Dataset entries:
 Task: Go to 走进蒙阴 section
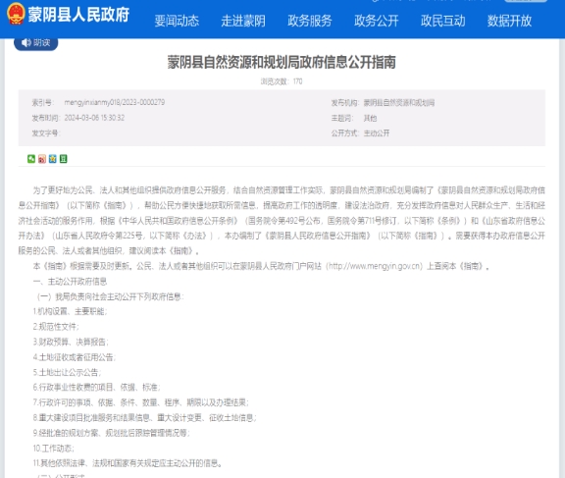coord(243,21)
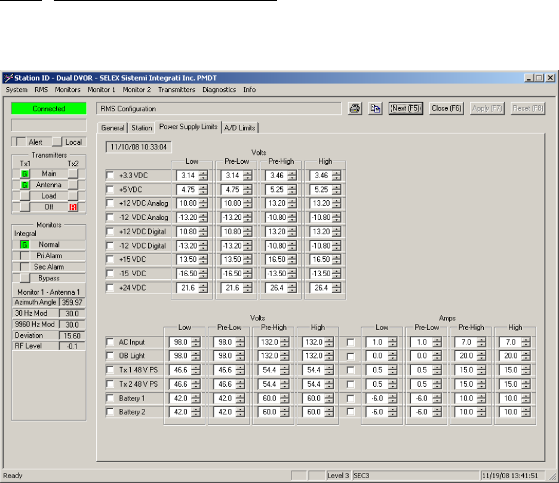Open the Diagnostics menu
This screenshot has width=559, height=483.
(x=219, y=90)
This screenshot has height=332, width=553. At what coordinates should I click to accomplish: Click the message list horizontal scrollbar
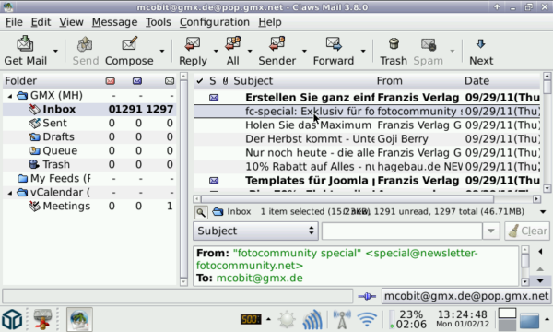[365, 199]
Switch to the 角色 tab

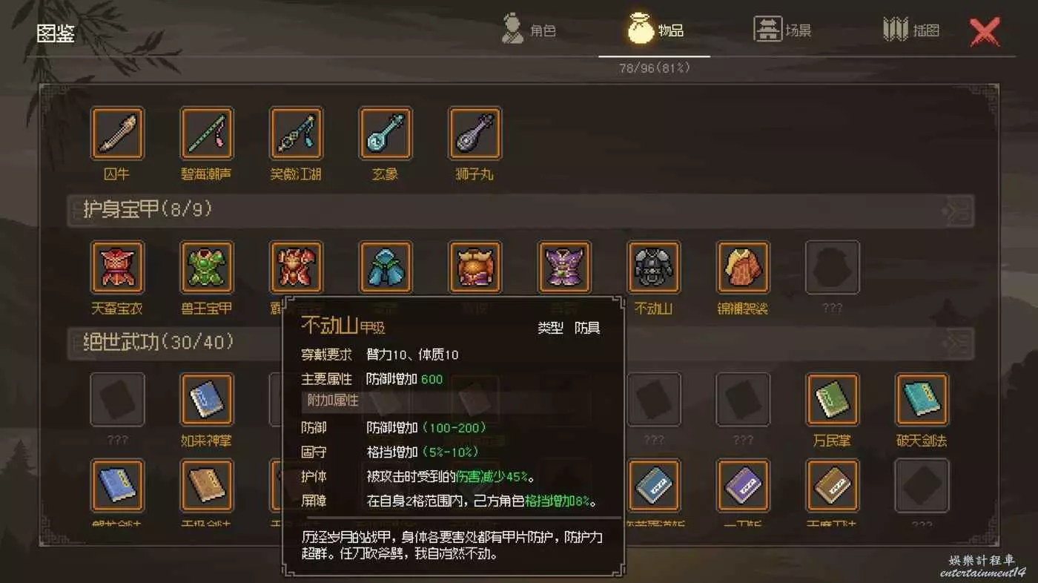(529, 30)
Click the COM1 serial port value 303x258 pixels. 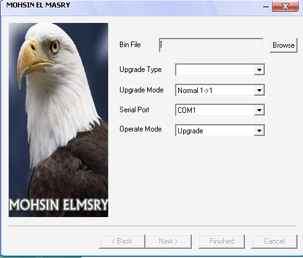pos(187,110)
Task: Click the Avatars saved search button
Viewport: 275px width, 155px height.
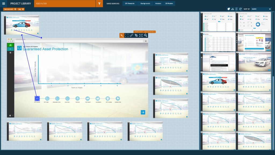Action: [158, 3]
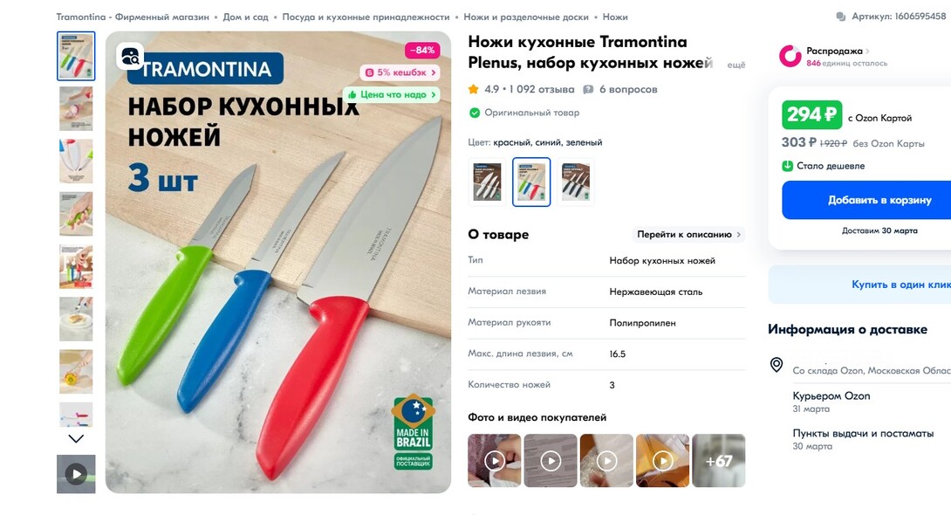View the +67 more customer photos

coord(719,460)
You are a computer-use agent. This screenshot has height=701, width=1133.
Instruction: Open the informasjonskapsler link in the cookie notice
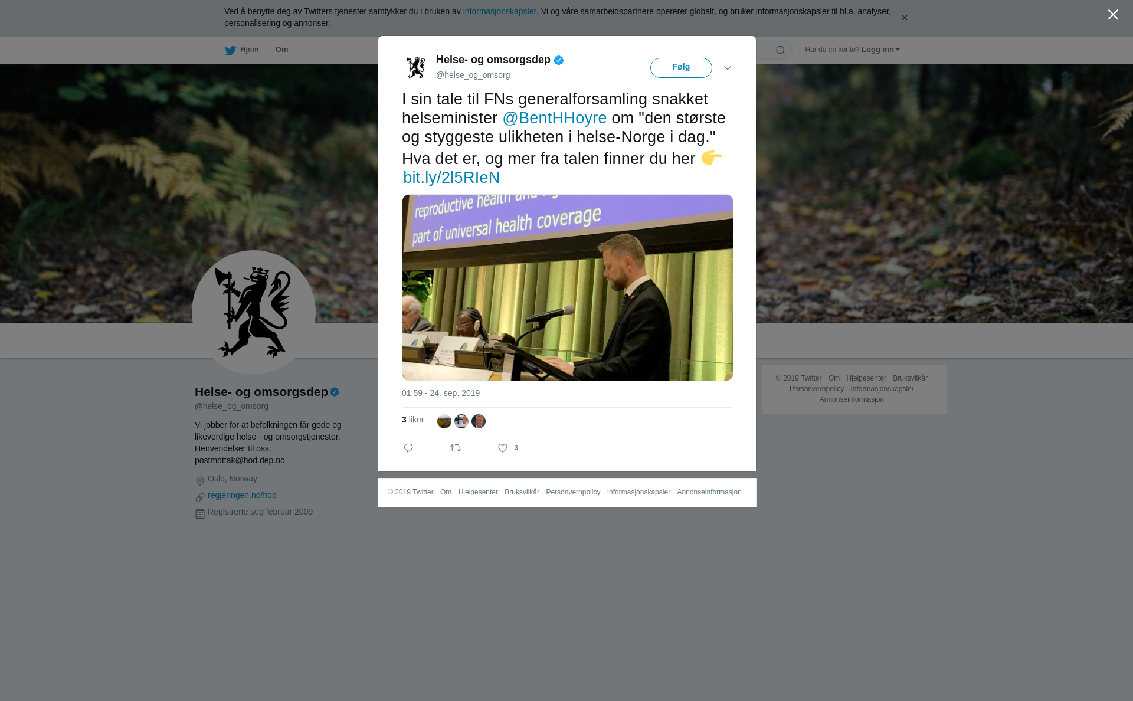tap(499, 11)
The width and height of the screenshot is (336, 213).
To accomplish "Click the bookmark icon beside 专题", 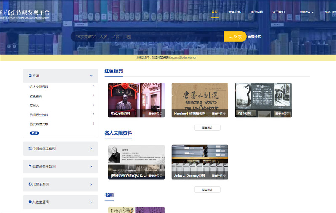I will click(x=30, y=76).

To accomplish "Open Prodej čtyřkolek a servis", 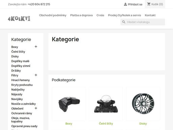I will [124, 15].
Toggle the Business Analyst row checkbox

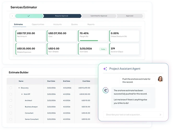(11, 107)
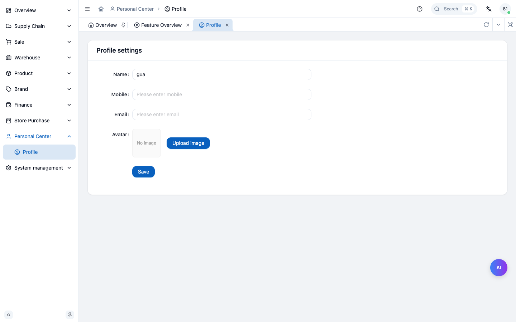Select Profile in the sidebar
Image resolution: width=516 pixels, height=322 pixels.
click(x=39, y=152)
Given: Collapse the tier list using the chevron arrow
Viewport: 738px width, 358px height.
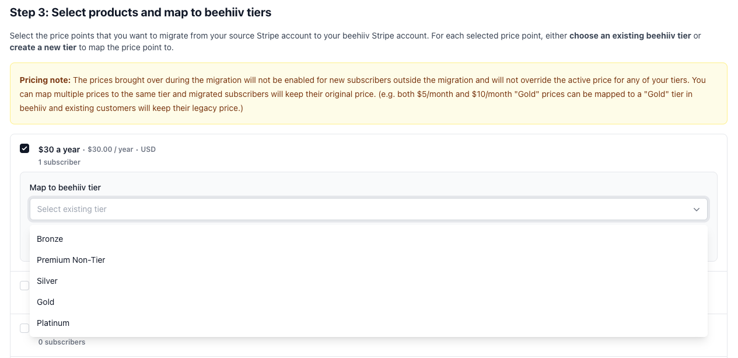Looking at the screenshot, I should (696, 209).
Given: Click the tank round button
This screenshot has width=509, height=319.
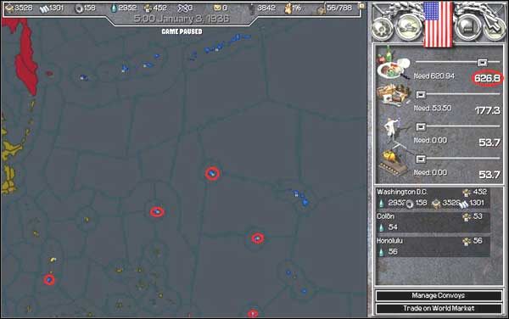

Exercise aim:
Copy out, exactly and without pictures, each line from the one containing "Given: Collapse the" through the final line of the entries, both ends included.

Answer below:
Given: Collapse the tier list using the chevron arrow
Viewport: 738px width, 358px height.
Looking at the screenshot, I should (696, 209).
Given: Click the tank round button
This screenshot has width=509, height=319.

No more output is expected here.